Cela change le ciblage. Un entrepreneur de Longueuil ne se bat pas pour l’attention d’un seul client : il y a de nombreux donneurs d’ouvrage à moins d’une heure de route, chacun avec son calendrier et ses besoins récurrents.

Le vrai obstacle, c’est le volume — pas l’accès

Voici le problème honnête du SEAO : il est réellement ouvert, et c’est précisément ce qui le rend difficile à utiliser. Des centaines d’avis paraissent chaque semaine, dans toutes les catégories et toutes les régions du Québec. La plupart ne concernent en rien un entrepreneur donné — mauvais métier, mauvais bout de la province, mauvaise taille de chantier.

La compétence utile n’est pas de trouver le SEAO. C’est de le réduire aux quelques avis qui correspondent à votre métier, à votre territoire et à la taille de contrat que vous pouvez réellement livrer — et de le faire chaque semaine sans y perdre un après-midi.

Les entrepreneurs qui décrochent régulièrement des contrats publics ont résolu ce problème d’une de trois façons : quelqu’un au bureau vérifie selon un horaire, ils paient un service de veille, ou ils disposent d’un système qui filtre pour eux. Ce qu’ils ne font jamais, c’est vérifier de temps en temps en espérant tomber au bon moment.

Quoi faire de l’information une fois trouvée

Repérer un avis pertinent, c’est le début et non la fin. Avant de vous engager, il faut encore lire l’avis correctement et décider si le chantier vaut la peine — la même discipline qui distingue le chiffrage rentable du chiffrage occupé dans le marché privé, où des soumissions lentes coûtent discrètement des contrats aux entrepreneurs.

Le marché public récompense aussi les mêmes habitudes opérationnelles que le privé. Une entreprise dotée d’un solide système de références et de portfolio démontre plus facilement une expérience pertinente, et celle qui suit déjà ses propres chiffres établit son prix avec plus d’assurance.

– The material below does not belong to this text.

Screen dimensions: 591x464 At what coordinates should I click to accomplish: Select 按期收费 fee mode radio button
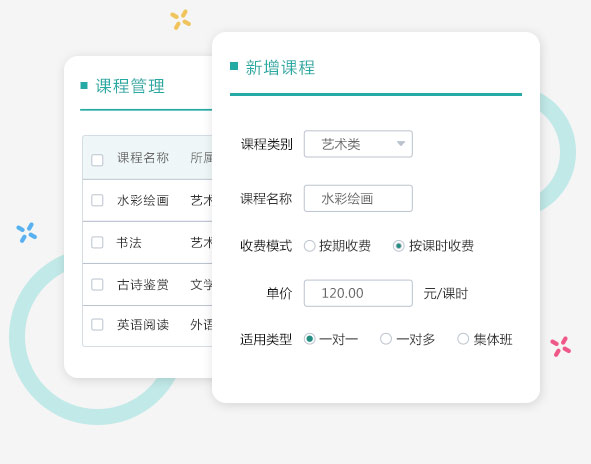pyautogui.click(x=309, y=246)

Par où commencer cette semaine

  1. Choisissez votre métier et les régions où vous vous déplaceriez réellement.
  2. Regardez ce qui a fermé récemment dans ce métier et cette région, et à quels montants ces contrats ont été octroyés. Vous saurez si les chantiers sont de la taille voulue avant d’investir le moindre effort.
  3. Mettez en place un moyen de voir les nouveaux avis de votre métier chaque semaine, plutôt que de vérifier quand vous y pensez.

Vous pouvez consulter les appels d’offres ouverts par métier et par région sur le Radar SEAO pour voir à quoi ressemble une semaine normale dans votre catégorie, et le plan de croissance complet pour l’électricité explique comment le marché public s’articule avec le marketing privé qui remplit le reste de votre horaire.

Alliance Optima n’est pas affiliée au SEAO ni au gouvernement du Québec. L’avis officiel et ses addendas font toujours foi — vérifiez chaque exigence sur seao.gouv.qc.ca avant de soumissionner.

Questions fréquentes

Est-ce payant de consulter les appels d'offres publics du Québec ?

La consultation des avis sur le SEAO est ouverte à tous, et les données sous-jacentes sont rediffusées en données ouvertes par le gouvernement du Québec. Certains dossiers de documents comportent des frais, indiqués dans l'avis lui-même.

Faut-il une licence pour soumissionner sur des contrats publics au Québec ?

Cela dépend des travaux. Les travaux de construction exigent généralement la licence RBQ appropriée, et certains contrats requièrent une autorisation de l'Autorité des marchés publics. L'avis précise les exigences propres à ce contrat — vérifiez-les avant d'investir du temps dans une soumission.

À quelle fréquence de nouveaux avis paraissent-ils ?

De nouveaux avis paraissent en continu, et la diffusion en données ouvertes du Québec est hebdomadaire. En pratique, un métier de taille moyenne voit de nouvelles occasions pertinentes chaque semaine, d'où l'intérêt d'une veille plutôt que de vérifications occasionnelles.

Une petite entreprise peut-elle réellement obtenir des contrats publics ?

Oui. Les organismes publics octroient des contrats de toutes tailles, de la petite réparation municipale aux grands projets d'infrastructure. Pour les petites entreprises, l'obstacle est habituellement l'effort administratif de repérage et de qualification, pas la taille de l'entreprise.